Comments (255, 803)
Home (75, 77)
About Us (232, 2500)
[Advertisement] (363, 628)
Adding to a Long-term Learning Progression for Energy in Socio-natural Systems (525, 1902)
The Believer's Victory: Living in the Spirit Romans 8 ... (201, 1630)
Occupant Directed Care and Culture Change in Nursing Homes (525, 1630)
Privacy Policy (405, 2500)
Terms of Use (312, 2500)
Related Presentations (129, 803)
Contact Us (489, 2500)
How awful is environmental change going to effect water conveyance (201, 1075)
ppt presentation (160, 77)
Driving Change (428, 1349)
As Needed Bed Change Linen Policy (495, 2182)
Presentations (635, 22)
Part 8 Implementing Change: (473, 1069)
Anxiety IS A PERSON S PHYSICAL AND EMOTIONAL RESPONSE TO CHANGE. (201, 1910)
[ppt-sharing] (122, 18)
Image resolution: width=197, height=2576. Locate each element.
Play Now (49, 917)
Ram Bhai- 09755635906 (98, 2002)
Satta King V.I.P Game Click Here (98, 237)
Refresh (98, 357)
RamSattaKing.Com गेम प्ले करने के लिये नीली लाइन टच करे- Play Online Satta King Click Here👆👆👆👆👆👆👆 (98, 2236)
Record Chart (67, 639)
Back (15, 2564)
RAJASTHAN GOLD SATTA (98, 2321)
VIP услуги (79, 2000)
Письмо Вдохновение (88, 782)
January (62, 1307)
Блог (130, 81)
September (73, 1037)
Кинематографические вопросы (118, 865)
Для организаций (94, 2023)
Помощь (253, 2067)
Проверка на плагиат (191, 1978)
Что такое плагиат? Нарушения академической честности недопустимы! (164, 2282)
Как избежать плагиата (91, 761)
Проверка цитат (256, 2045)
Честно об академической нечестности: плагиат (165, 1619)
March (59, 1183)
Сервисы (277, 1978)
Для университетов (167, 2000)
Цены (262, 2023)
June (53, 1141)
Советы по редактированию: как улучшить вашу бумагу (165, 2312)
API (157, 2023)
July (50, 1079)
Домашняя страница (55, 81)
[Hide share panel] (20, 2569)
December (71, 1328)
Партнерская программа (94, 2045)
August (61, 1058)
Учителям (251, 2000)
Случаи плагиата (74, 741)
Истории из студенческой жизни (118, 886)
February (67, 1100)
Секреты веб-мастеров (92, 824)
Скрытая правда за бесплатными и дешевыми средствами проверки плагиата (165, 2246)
• • • •
Task requirements
Everything from the line with "Советы по редактированию: как" through the end of the listing, both ends included, needs to be transcribed exactly, with no other lines.

Solution for this problem
Советы по редактированию: как улучшить вашу бумагу (165, 2312)
API (157, 2023)
July (50, 1079)
Домашняя страница (55, 81)
[Hide share panel] (20, 2569)
December (71, 1328)
Партнерская программа (94, 2045)
August (61, 1058)
Учителям (251, 2000)
Случаи плагиата (74, 741)
Истории из студенческой жизни (118, 886)
February (67, 1100)
Секреты веб-мастеров (92, 824)
Скрытая правда за бесплатными и дешевыми средствами проверки плагиата (165, 2246)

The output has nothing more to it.